### INSTRUCTIONS FOR THE TASK
From the entries that follow, reproduce exactly and only the lines from the line with "Open the Contact" to the line with "The height and width of the screenshot is (1568, 703).", endpoints included.

### RECORDS SHOWN
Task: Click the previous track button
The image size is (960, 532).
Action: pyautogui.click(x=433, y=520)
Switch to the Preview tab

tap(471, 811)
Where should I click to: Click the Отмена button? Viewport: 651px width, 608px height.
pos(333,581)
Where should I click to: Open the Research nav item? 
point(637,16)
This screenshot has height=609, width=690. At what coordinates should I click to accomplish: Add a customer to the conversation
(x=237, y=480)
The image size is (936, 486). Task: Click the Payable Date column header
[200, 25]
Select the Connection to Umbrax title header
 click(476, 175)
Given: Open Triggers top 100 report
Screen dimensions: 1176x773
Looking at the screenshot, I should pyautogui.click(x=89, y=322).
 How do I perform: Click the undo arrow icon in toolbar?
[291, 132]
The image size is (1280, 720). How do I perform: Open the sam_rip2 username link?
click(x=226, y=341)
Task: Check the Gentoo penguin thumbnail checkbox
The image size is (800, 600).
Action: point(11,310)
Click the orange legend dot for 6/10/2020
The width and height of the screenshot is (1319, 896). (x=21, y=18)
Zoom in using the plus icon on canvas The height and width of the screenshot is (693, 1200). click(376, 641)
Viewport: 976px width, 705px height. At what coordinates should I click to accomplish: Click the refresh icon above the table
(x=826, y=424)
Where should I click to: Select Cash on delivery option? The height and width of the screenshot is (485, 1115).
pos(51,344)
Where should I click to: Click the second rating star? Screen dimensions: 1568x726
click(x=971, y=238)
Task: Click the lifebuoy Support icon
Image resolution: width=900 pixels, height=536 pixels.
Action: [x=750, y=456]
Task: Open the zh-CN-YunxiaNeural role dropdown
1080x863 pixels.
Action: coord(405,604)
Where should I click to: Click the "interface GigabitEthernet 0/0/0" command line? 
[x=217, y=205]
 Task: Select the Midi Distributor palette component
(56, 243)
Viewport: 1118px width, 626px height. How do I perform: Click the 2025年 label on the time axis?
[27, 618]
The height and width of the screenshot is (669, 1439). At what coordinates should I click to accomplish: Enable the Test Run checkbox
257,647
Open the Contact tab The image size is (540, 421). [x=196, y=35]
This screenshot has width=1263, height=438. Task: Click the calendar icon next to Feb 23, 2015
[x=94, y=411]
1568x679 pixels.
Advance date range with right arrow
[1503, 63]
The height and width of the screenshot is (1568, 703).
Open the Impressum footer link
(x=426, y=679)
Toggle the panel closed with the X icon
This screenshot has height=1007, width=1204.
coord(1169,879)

### RESPONSE BOX
Open the Contact tab The image size is (540, 421). [x=196, y=35]
This screenshot has width=1263, height=438. Task: Click the calendar icon next to Feb 23, 2015
[x=94, y=411]
1568x679 pixels.
Advance date range with right arrow
[1503, 63]
The height and width of the screenshot is (1568, 703).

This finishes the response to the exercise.